- Born: 1721 Wem, England, Great Britain
- Died: 2 January 1789 (aged 67–68) Bolton, England, Great Britain
- Spouse: Catherine Holland
- Children: 1 son and daughter
- Parent(s): Mary Holland nee Savage (mother) Thomas Holland (father)

= Philip Holland (minister) =

English nonconformist minister

Philip Holland (1721 – 2 January 1789) was an English nonconformist minister.

==Family and education==
The eldest son of Thomas Holland, he was born at Wem, Shropshire. His father, Thomas Holland, a pupil of James Coningham, was ordained in August 1714 as presbyterian minister at Kingsley, Cheshire, and moved to Wem in 1717. His mother was Mary Savage, granddaughter of Philip Henry.

Philip Holland entered Philip Doddridge's dissenting academy at Northampton in 1739. He was followed in 1744 by his brother John, who conformed; and in 1751 by his brother Henry, who was transferred to Caleb Ashworth's Daventry Academy, and became minister at Prescot and (1765) at Ormskirk, where he died on 10 December 1781.

==Minister==
Philip first preached at Wolverhampton, Staffordshire; he then became his father's successor at Wem. In the autumn of 1755 he became minister of Bank Street Unitarian Chapel, Bolton, Lancashire, in succession to Thomas Dixon. On account of the popularity of his ministry, the chapel was enlarged in 1760. He kept a boarding-school also. From 1785 William Hawkes (1759–1820) was his colleague.
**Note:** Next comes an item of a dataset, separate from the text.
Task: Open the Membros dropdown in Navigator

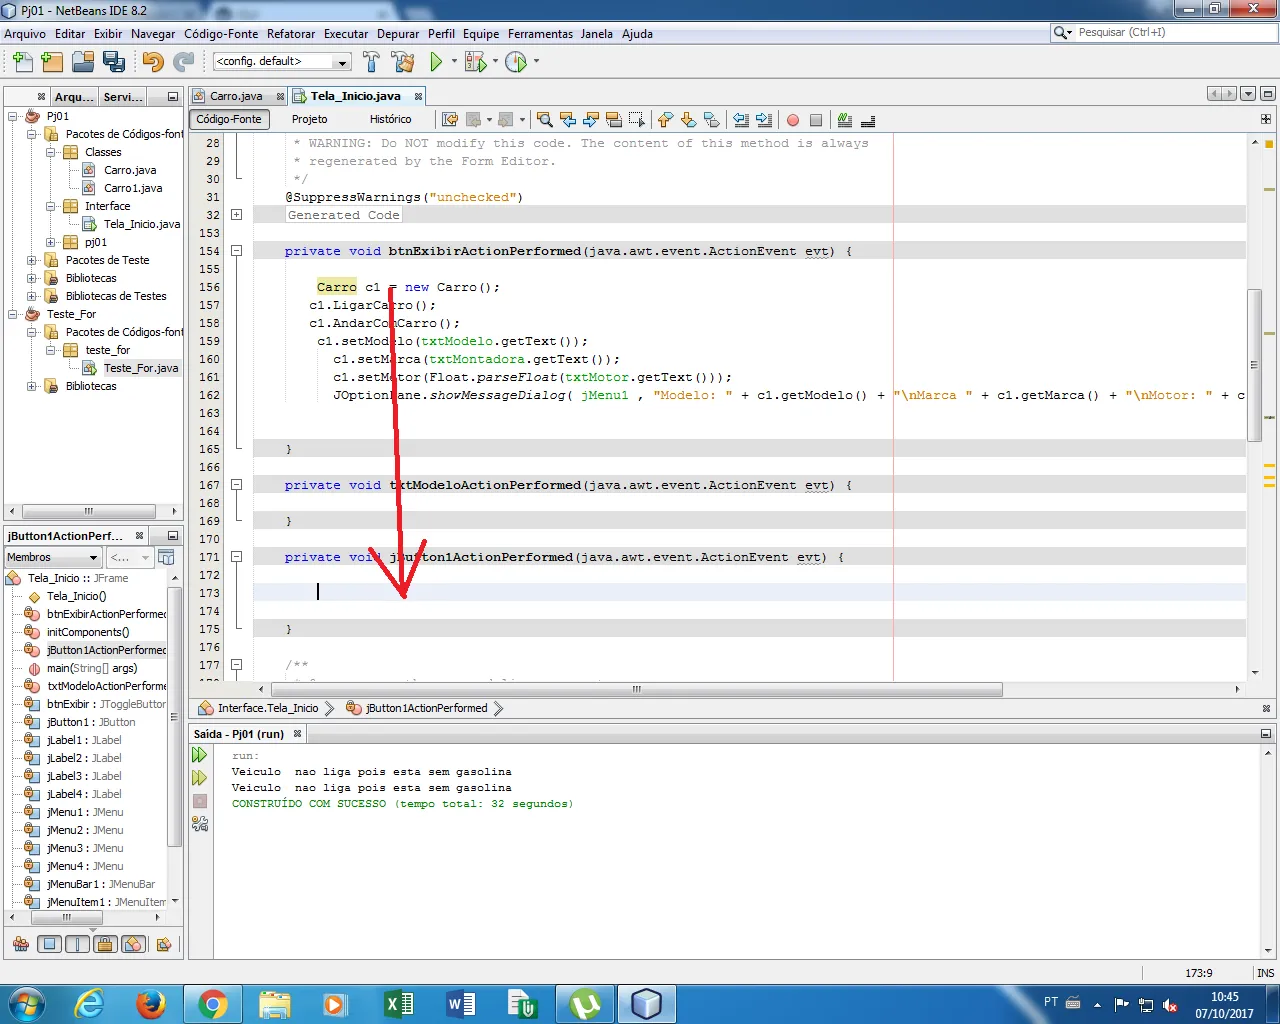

In theology, Holland was of the Arian school, influenced by John Seddon of Warrington, who introduced him to the philosophy of Francis Hutcheson. He assisted Seddon in setting up (1757) Warrington Academy, and wrote the third service in a collection of forms of prayer (1763) edited by Seddon, and generally known as the Liverpool Liturgy. He took an active part in the movement for the repeal (1779) of the doctrinal subscription required by the Toleration Act; after this date his views became somewhat more heterodox. In politics he was an advocate of the independence of the American colonies.
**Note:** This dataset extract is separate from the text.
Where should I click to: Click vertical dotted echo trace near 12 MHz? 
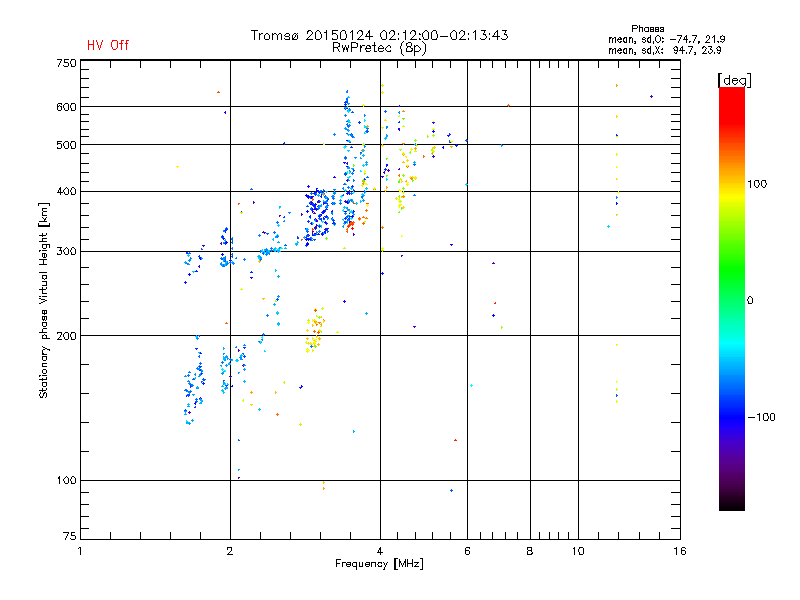tap(617, 200)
He died at Bolton on 2 January 1789, aged 67. There was a mural monument to his memory in Bank Street Chapel. He married Catharine Holland of Mobberley, Cheshire, and had a son and daughter.

==Works==
He published sermons, including: ‘The Importance of Learning,’ &c., Warrington, 1760, (reprinted in English Preacher, 1773, vol. ix.) Posthumous was: ‘Sermons on Practical Subjects,’ &c., Warrington, 1792, 2 vols. (this collection, to which a silhouette likeness is prefixed, includes his separate publications, and was edited by John Holland and William Turner). Some of his letters to Seddon are printed in the ‘Seddon Papers’ in the Christian Reformer, 1854 and 1855.